# [PAGE EXCERPT]
***

Wonderware plans to pick apart the suite and re-position it as a process-based product management suite used in conjunction with a heavy duty ERP package such as R/3. Effectively, the financials and order management pieces will therefore be stripped out so that the software becomes a plant integration and operations application. Protean-based enterprises running non-manufacturing functions should evaluate making a transition to other financial and order management products by mid-2002, concludes a report by the Gartner Group. If you’re using Protean with PeopleSoft you’re OK but otherwise, worry, warns Miklovic.
Avantis, the object-oriented asset management suite Marcam originally developed to work with Protean, will also see the wield of developers’ knives when Wonderware tries to integrate a number of its various asset management components into FactorySuite later in the year.

***

# [INFORMATION SHOWN]
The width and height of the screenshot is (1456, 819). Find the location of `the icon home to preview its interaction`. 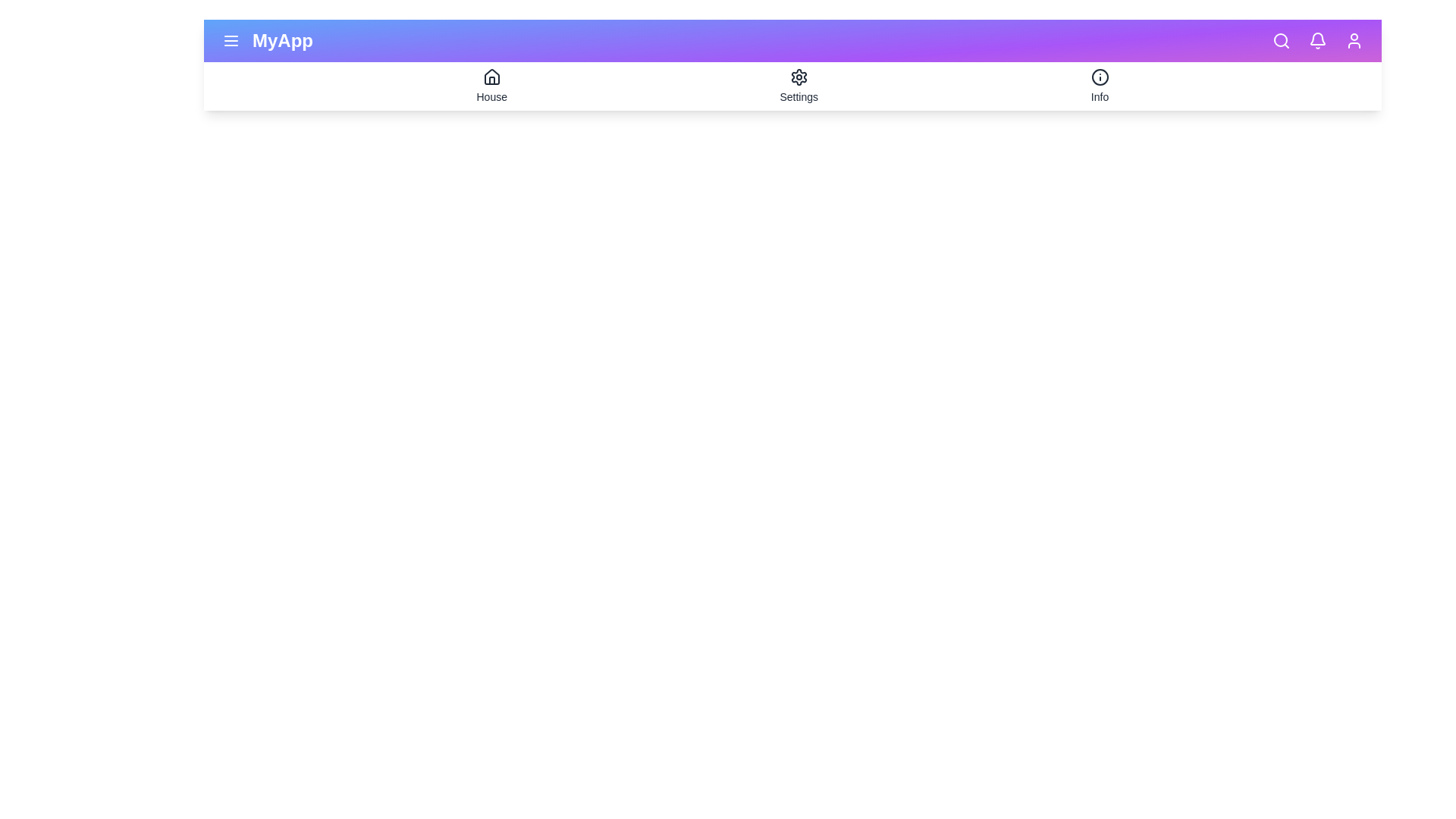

***

# [TASK INSTRUCTIONS]
Pick up the passage on Wonderware's plans for the Protean suite and Avantis where it stops, and keep writing it.

# [REPLY TO THE EXERCISE]
Investment
analysts take a different view of this transaction. They argue that the value of the deal lies in Wonderware’s ability to secure new business around FactorySuite by using Marcam as the carrot. And while Marcam customers may undoubtedly suffer under its new parent, the repercussions will be of little consequence to Wonderware. Invensys, the parent company, made a $60 million investment in Marcam to secure an $8 million deal it already had in place with a major multi-national client in consumer packaged goods. It also has another large customer that is preparing to sign up $0.5 million of business – but only on the basis that Invensys buys Marcam. It will be able to offer object-based manufacturing modules as a feeder to a SAP R/3 ERP system the client already has in place.
If Wonderware can manage to appease the acquired installed base by offering a reasonable level of support it will have a large enough annual maintenance stream from existing Marcam customers to guarantee a growth rate of 25-30% this year, according to Cowan.
Effectively, therefore, Marcam will add at least $100 million to Wonderware’s top line in the next 12 months, says one investment analyst. For its last full year to September 30th 1998 Marcam had an operating loss of $6.2 million on sales of $124.5 million. That said, the company will have to absorb an estimated $100 million in debt that Marcam has racked up after four years of unprofitable operations. But that is presumable a small price to pay for the fortuitous new business it will gain.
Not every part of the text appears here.